The source said playing the semifinal games at the higher-seeded teams' home stadiums raised too many logistical issues, and that conference commissioners favored having the BCS bowl games involved in the playoffs. The other BCS bowl games not involved in the semifinals would still host traditional New Year's Day-type games, with participating teams being selected from a pool of teams determined by the BCS standings.
If the SEC champion isn't involved in the four-team playoff, it might still play in the Sugar Bowl, if New Orleans isn't hosting a semifinal game. The Big 12 champion might still end up playing in the Fiesta Bowl, and, of course, the Big Ten champion and Pac-12 champion might still meet in the Rose Bowl if everything lines up right.
At least college football will keep some of its tradition.
"I'm sure there will be some recognition for traditional bowl relationships and contracts," Hancock said.
The source said the current BCS bowl games want to be involved in the playoffs. "They see the handwriting on the wall; they can get on board or be on the same turf with the other bowls, bidding for bowl tie-ins," the source said.
For now, Slive said the commissioners would concentrate on where and when the games would be played, before deciding how participating teams would be selected.

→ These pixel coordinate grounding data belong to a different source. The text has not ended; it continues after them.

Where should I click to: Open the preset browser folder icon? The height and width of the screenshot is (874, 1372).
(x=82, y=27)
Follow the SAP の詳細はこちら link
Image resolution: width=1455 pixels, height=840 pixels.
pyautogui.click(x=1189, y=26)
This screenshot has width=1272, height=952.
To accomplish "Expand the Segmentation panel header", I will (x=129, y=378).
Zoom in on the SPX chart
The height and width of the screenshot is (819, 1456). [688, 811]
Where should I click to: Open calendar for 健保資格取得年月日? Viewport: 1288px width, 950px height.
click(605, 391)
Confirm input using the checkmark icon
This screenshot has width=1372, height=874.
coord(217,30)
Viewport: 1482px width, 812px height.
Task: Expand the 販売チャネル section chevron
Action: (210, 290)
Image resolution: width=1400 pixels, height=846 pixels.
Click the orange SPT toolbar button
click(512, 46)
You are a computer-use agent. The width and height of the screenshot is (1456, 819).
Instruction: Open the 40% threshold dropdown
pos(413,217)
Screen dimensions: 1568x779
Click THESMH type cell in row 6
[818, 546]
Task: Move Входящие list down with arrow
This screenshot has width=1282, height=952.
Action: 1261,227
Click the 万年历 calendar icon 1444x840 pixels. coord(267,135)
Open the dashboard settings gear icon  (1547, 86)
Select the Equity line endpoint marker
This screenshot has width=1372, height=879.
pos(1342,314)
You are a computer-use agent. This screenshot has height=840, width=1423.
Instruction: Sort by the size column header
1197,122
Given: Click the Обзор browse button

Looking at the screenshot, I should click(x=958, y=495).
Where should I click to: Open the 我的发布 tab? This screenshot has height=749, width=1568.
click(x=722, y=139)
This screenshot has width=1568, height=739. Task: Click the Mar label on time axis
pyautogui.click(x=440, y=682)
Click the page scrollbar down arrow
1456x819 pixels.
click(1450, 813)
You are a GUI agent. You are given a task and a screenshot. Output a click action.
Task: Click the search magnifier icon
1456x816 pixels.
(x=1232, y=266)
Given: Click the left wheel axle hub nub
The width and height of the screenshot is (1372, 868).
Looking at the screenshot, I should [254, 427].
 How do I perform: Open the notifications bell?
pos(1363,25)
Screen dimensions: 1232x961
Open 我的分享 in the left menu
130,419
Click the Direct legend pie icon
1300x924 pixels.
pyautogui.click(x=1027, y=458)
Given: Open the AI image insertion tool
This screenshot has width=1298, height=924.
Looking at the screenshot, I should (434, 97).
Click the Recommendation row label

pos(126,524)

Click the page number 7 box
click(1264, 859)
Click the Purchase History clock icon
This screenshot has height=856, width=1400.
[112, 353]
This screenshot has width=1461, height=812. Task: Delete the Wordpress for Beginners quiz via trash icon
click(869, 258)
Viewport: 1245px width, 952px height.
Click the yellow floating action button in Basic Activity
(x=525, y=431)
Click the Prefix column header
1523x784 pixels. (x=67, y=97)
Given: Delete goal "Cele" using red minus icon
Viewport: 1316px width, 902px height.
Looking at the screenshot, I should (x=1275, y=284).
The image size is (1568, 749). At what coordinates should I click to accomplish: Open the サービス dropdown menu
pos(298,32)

"We talked about the selection process at length," Slive said. "Since the selection process can be used with any format, it's something we can discuss over time. The important issue now is that there are obviously three games and where are we going to play them?"
Once those issues are settled, the real debate can begin. Pac-12 commissioner Larry Scott still favors including only conference champions in the playoff -- a proposal that is all but dead, according to the source. Slive wants the four best teams playing for the national title, regardless of whether they won their leagues or not.
At the end of the day, commissioners also aren't expected to recommend using a selection committee to select the best four teams and instead favor tweaking the current BCS formula to place greater emphasis on factors such as strength of schedule, the source said.
"Every conference is going to look at this through its own prism," Slive said. "What might not be a big issue for one might be a big issue for someone else."
But the biggest issue has been settled. College football finally has a playoff.